死を内包して生きる。
先日、山の深いところまで遊びに行ってきました。山のパイセン・フミオさんに誘われて。
わたし「熊に会う?」
フミオ「大丈夫」…後から考えたら、いないとは言ってなかった。
わたし「どんな山?」
フミオ「ちょっとだけ急かな」…主語が「俺には」だったと気付けなかった、わたしがいけない。
車を降りたら、熊の気配。木には爪痕がいっぱい。
「道」って何だろうと、考えさせられるルート。
行き先も来た所も分からない、フミオさんに頼りっきりの山遊びの始まり。
全身を使って苔生した沢を登り、動物の気配を感じ、植物や風から季節の変化を教えてもらって、崖から滑り落ちそうになると山肌に沿って生えるクロモジや松たちに助けてもらいながら。
何とか座れる場所を見つけて周りを見る余裕ができると、どうやっても再現できない様な圧倒的なアートを見せられ感動し、沢のお水を沸かしていれてもらったコーヒーに安堵して、死と生を感じながらつま先と指先で崖を下り、どんどん先に行くフミオさんを視界の端で確認しながら。必死。

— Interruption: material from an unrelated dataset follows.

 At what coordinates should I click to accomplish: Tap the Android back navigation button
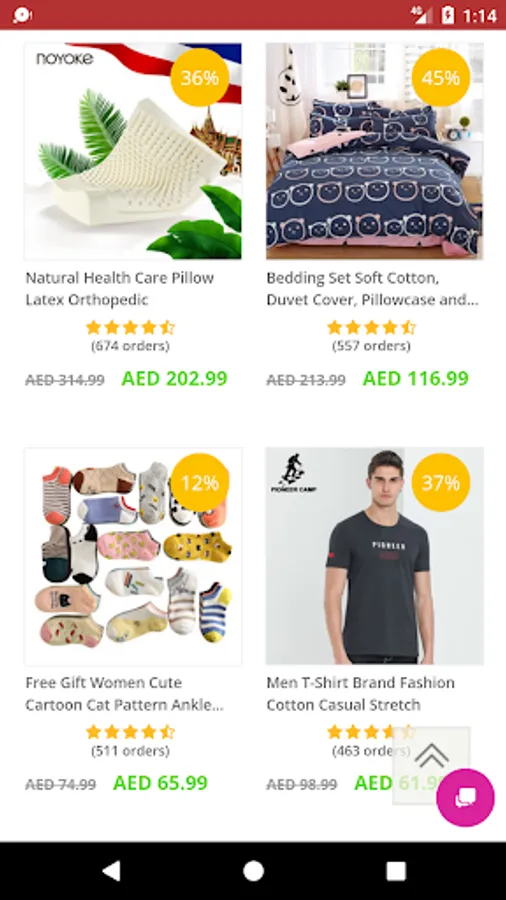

こんなに生命を使っているのは久しぶりだなと、山に感謝しながら。
さて、お山の報告です。
ブナの木はたくさんありましたが、今年のブナの実は1個もありませんでした。
ドングリも、ほぼなし。
動物の食べない栃の実だけが大豊作。
雪が積もりそうな予感はあります。
連日、人間に見つかってしまった熊の報道。
1人1人が気をつけることで、様々な視線から観察することで、出来ること、しないことがあると思います。
まずは自分で考える。
私も、森全体の視線で観察を続け、出来ることをしていきます。
安易に何かをバラ撒くだけでは、本質的な解決にはならないと思うので。
うわべだけのキレイは人間しか喜ばないので。
400歳は超えていそうなブナの木。
大きなウロの中を見ると、ブナの一部が土になっていました。
次の役割を内包しながら生きていました。
今を生きる私たちの行き先は死。
その道中、どうやって生命を使うか。
どうやって命を結ぶか。
ついつい平和にぽけーっと生きていると忘れやすいけれど、死は隣になんてなかった。
私たちは、いつだって死という宝物を内包しながら生きている。
私たちが内包しているこれはギフトだと、山に教えてもらいました。
このギフトをしっかりと抱きしめ、磨き、愛して、時が来たらしっかりと自分で選びとりたい。